Even the kingdoms of great rulers come to an end, however. Shelley reminds us that this final, unavoidable reality “is what makes vanity of every boast.” Snyder applies this insight to our own predicament. Trump and J.D. Vance, he notes, “seem to believe that the United States will go on forever, regardless of what they do,” not realizing that 

no political order is eternal. It is one thing to build things and imagine that all must bow before them indefinitely – the mistake of the poetical Oyzmandias. But it is a less forgivable mistake to believe the destruction can go on forever.

At this point Snyder, spurred by the poem, engages in the kind of imaginative speculation to Robert Hubbell calls for:

In the present circumstances, the future of the United States cannot be taken for granted. The negative scenario in On Tyranny, and I think the negative scenario most often imagined, is that the entirety of the United States will undergo a regime change towards an authoritarian order, without the rule of law, without checks and balances, with permanent repression of dissidents, with informational control via technology, with programmed ignorance through decimated and humbled schools and universities, with an economy controlled such that social advancement is impossible and wealth remains with the regime-friendly oligarchs. That is the goal of those in power, and we are right to fear it, and right to work against it – more right, I think, than we realize.

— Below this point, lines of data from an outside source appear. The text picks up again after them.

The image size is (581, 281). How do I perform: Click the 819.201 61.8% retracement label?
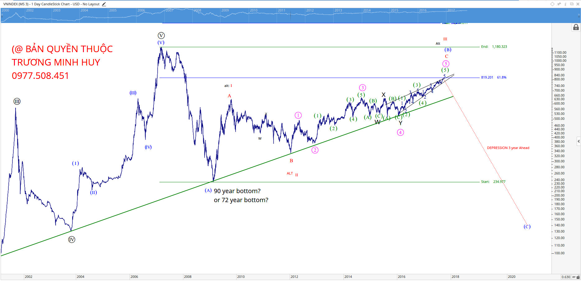[493, 77]
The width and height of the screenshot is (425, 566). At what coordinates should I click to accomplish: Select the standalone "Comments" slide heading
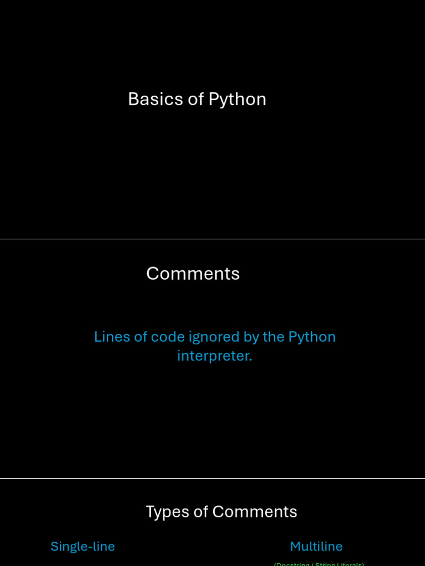coord(193,274)
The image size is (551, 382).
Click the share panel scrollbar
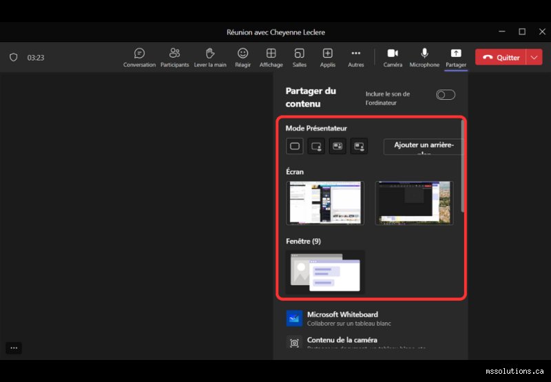(462, 166)
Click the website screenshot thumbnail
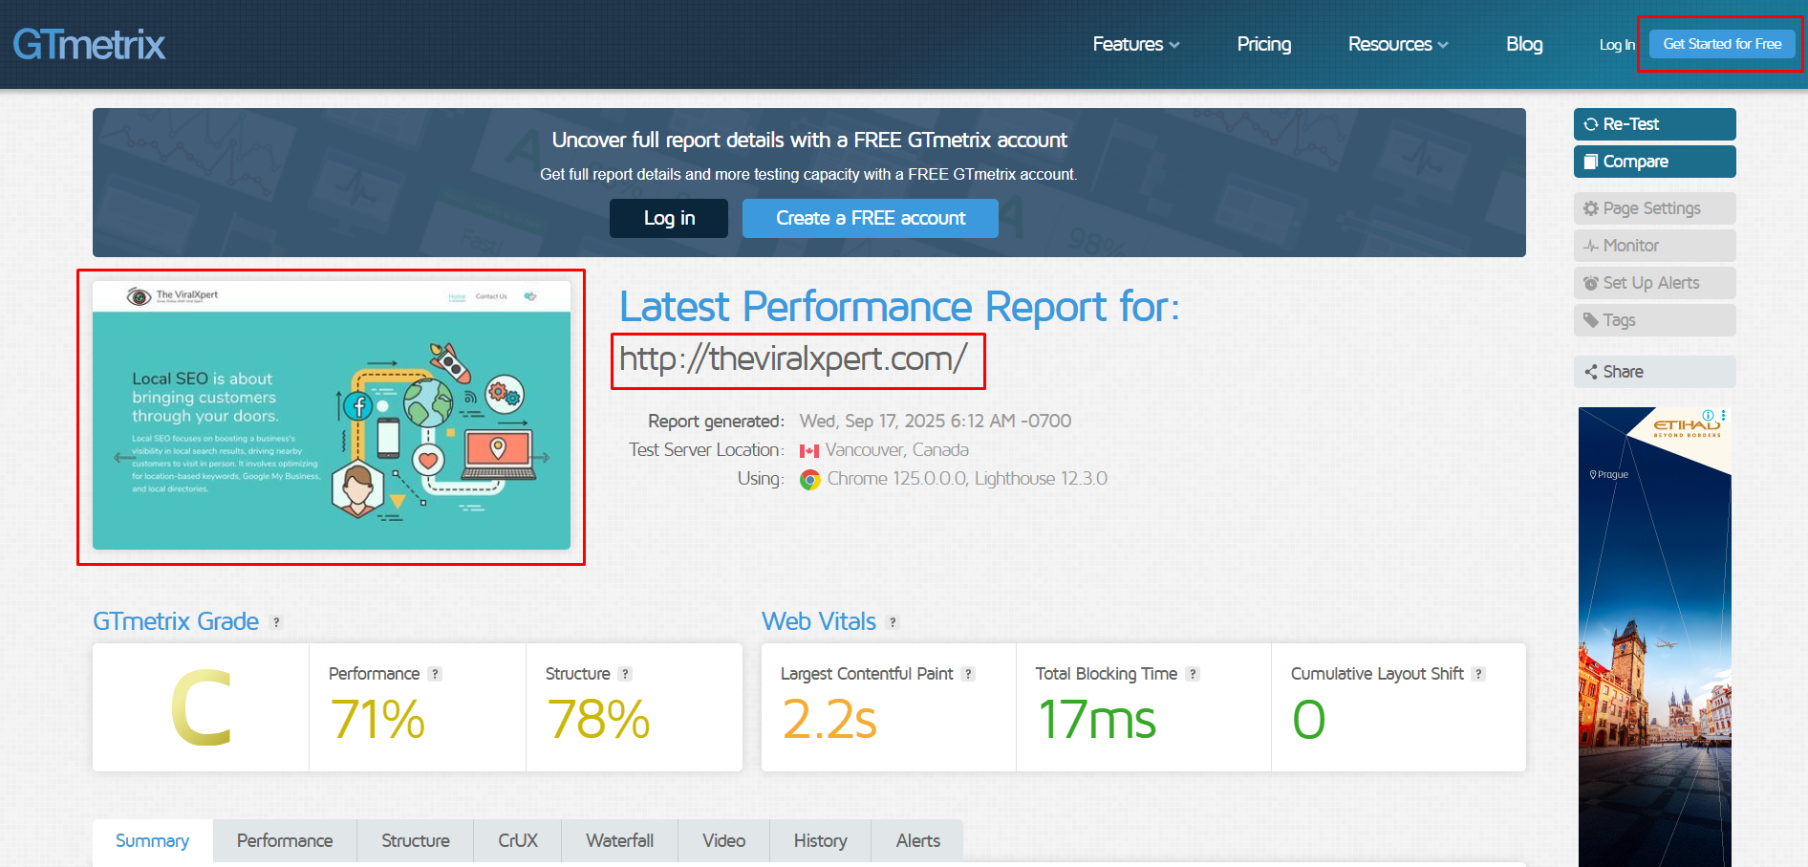 [x=332, y=416]
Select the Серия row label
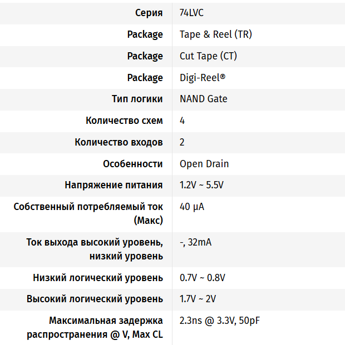The image size is (345, 345). tap(149, 13)
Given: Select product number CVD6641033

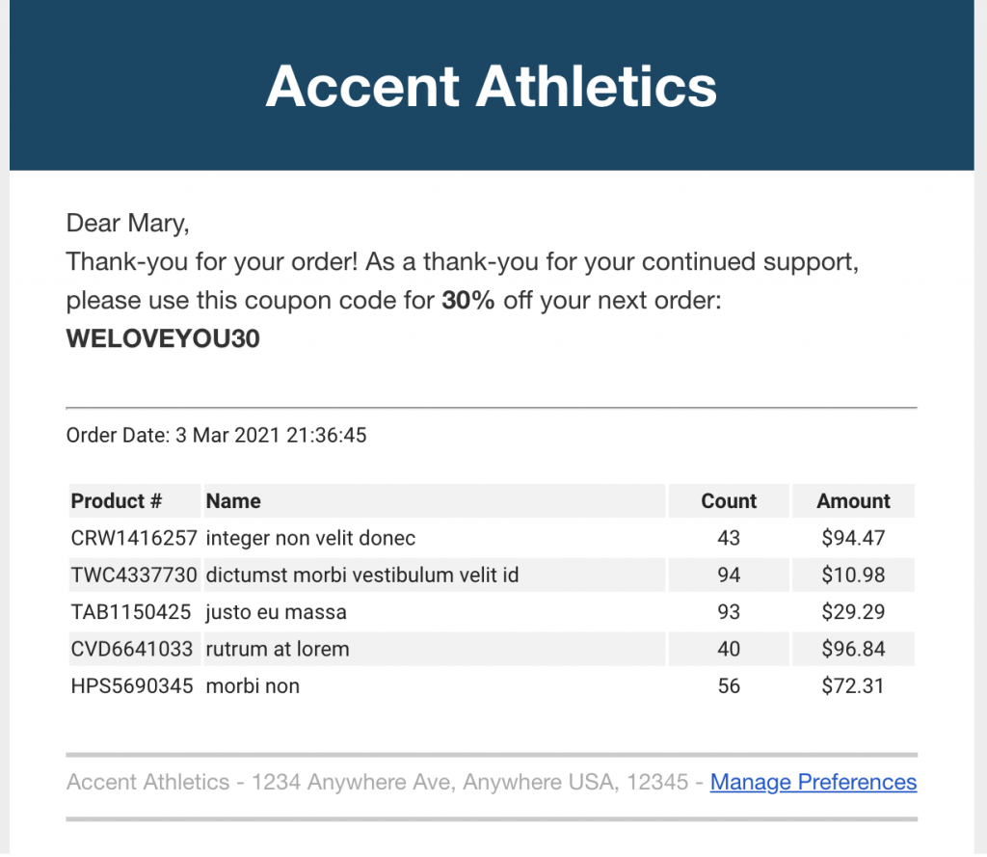Looking at the screenshot, I should click(x=131, y=649).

But if we need to imagine the worst that can happen, we also need to imagine what we can do in response. Snyder does so at the end of his essay. Progressive, liberals, and principled conservatives can take heart that, in Trump and Vance thinking that they can continue to plunder the country to their heart’s content, they are setting themselves up for a fall. As Snyder puts it, “Believing in forever, acting as if forever belongs to you, is a certain way to summon doom. Trump and Vance will not learn from Ozymandias or from history.”

This means that patriotic resistance will not be in vain. Cracks will open in Trumpism, leading to its eventual collapse, and although we don’t know which particular acts will bring that about, we do know that a better America “can rest only on the labor that we perform now, on the good that we do now.”

To be sure, the resistance at the moment seems more against than for. With the GOP currently controlling the presidency, the Congress, the Supreme Court, and many governorships and state legislatures, the politics of freedom will often take the form of digging in one’s heels. But Snyder adds that, by their very nature, “every strike, every protest, every act of organization, every act of kindness and solidarity are also actions for, for a future in which the United States continues to exist.”

I sometimes wonder if the rightwing craze for literature banning arises from its fear of people thinking and imagining. Handmaid’s Tale, both the novel and the graphic novel version, is among the most banned books at the moment, and 1984 shows up on a number of lists. 

So think of librarians and language arts teachers as key members of the resistance. Democrats of the world, imagine!